The paths of numismatic junkies and architecture enthusiasts will cross in 2017, as a new palladium coin from the U.S. Mint will feature a design from the AIA Gold Medal. The $25 coin, recently commissioned by Congress as the result of the American Eagle Palladium Bullion Coin Act of 2010, will create fervor among collectors when it becomes the first palladium coin ever produced by the U.S. Mint.
Both sides of the coin will feature Adolph A. Weinman’s design work. The obverse will feature Winged Liberty, known primarily from the 1916 Mercury dime, and the reverse will feature the AIA Gold Medal’s eagle. The scanning of the Gold Medal’s original 1907 plaster and the 1907 test strike took place this summer at the U.S. Mint in Philadelphia; the coin itself will be minted in 2017.

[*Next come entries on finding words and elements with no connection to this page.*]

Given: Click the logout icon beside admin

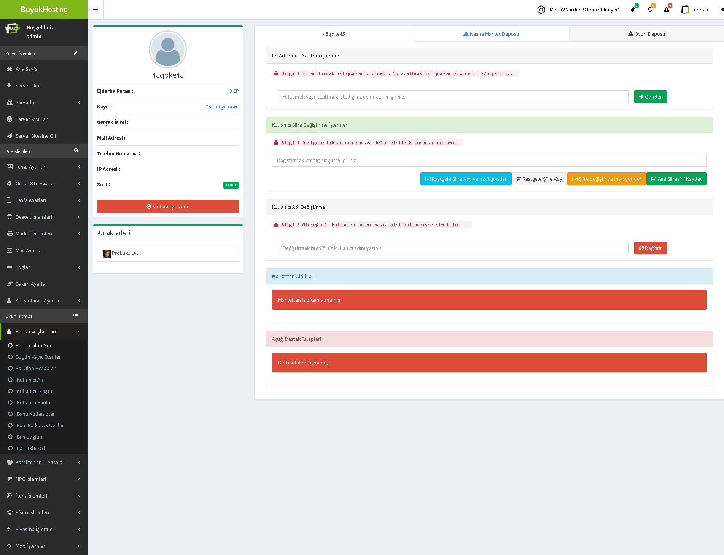Looking at the screenshot, I should (721, 10).
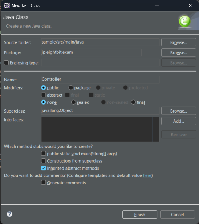Browse for the source folder

click(179, 42)
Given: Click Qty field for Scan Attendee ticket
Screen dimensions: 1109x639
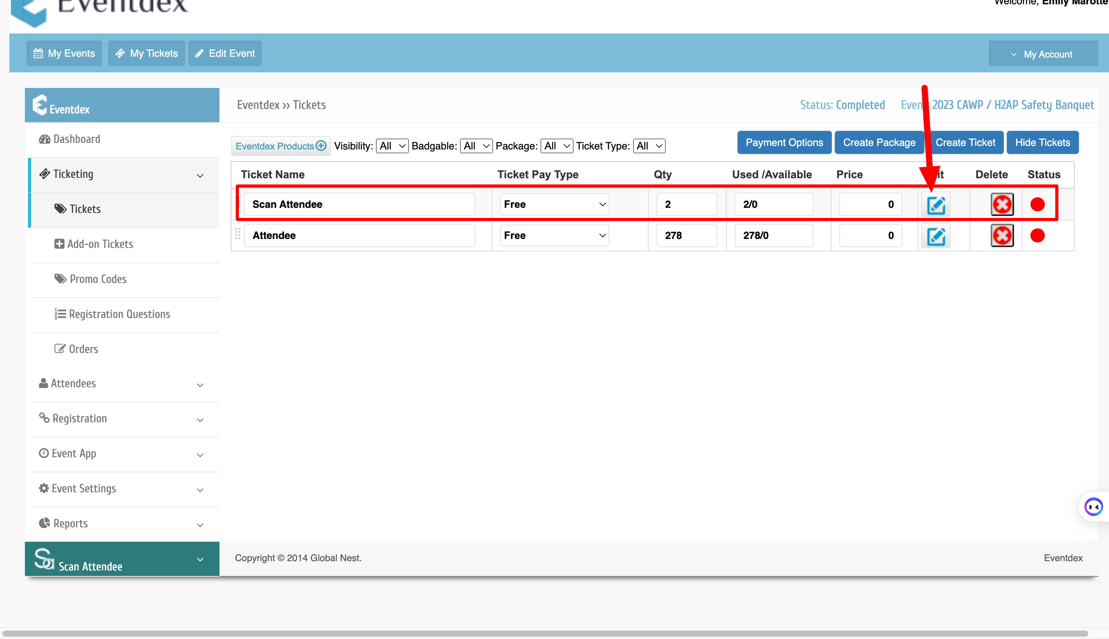Looking at the screenshot, I should click(x=686, y=205).
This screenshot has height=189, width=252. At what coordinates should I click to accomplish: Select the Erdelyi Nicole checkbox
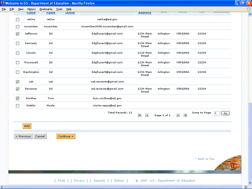[17, 106]
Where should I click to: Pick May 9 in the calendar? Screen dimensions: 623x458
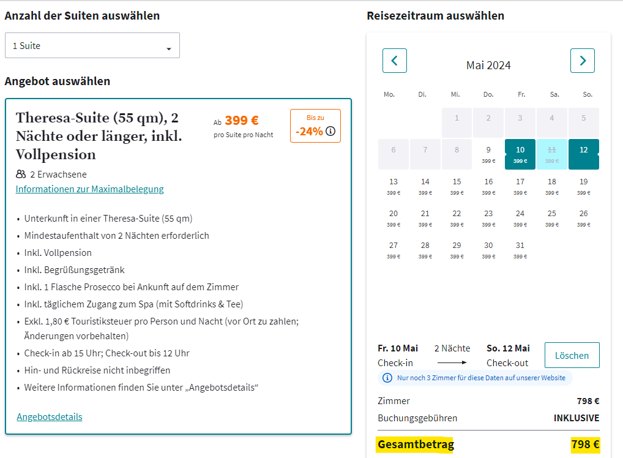[488, 154]
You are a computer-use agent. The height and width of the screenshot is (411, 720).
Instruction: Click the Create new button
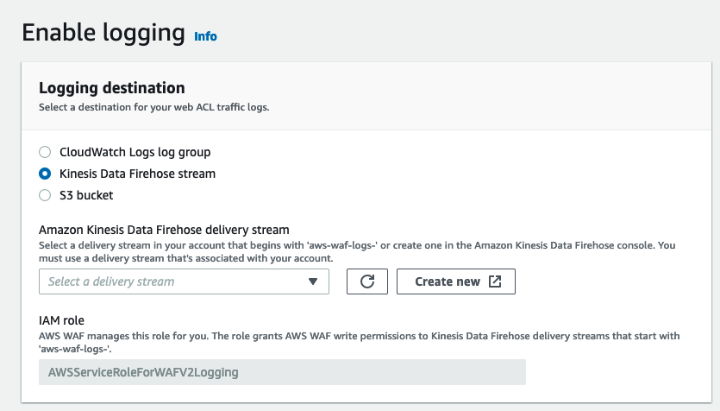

“It’s great to be working with an organization with such a long history of innovation and pushing the art form forward,” says Rhett Jeppson, principal deputy director of the U.S. Mint. “We think we do the same thing.”
The AIA Gold Medal—the highest honor that the Institute confers upon an individual or pair of individuals—was designed by Weinman in 1907, first awarded that same year, and most recently bestowed on Denise Scott Brown, Hon. FAIA, and Robert Venturi, FAIA, at the AIA’s 2016 Convention in Philadelphia. Its eagle was chosen as the best-suited of Weinman’s historic designs to pair with the sought-after Winged Liberty.
“The craftsmen and designers at the Mint have a lot of commonalities with architects,” Jeppson adds. “I heard an architect say, quite proudly, that his work will be around for the next hundred years. And our coins will be around for a hundred years, or more, as well. Both architects and coin makers draw inspiration from the past while trying to look to the future.”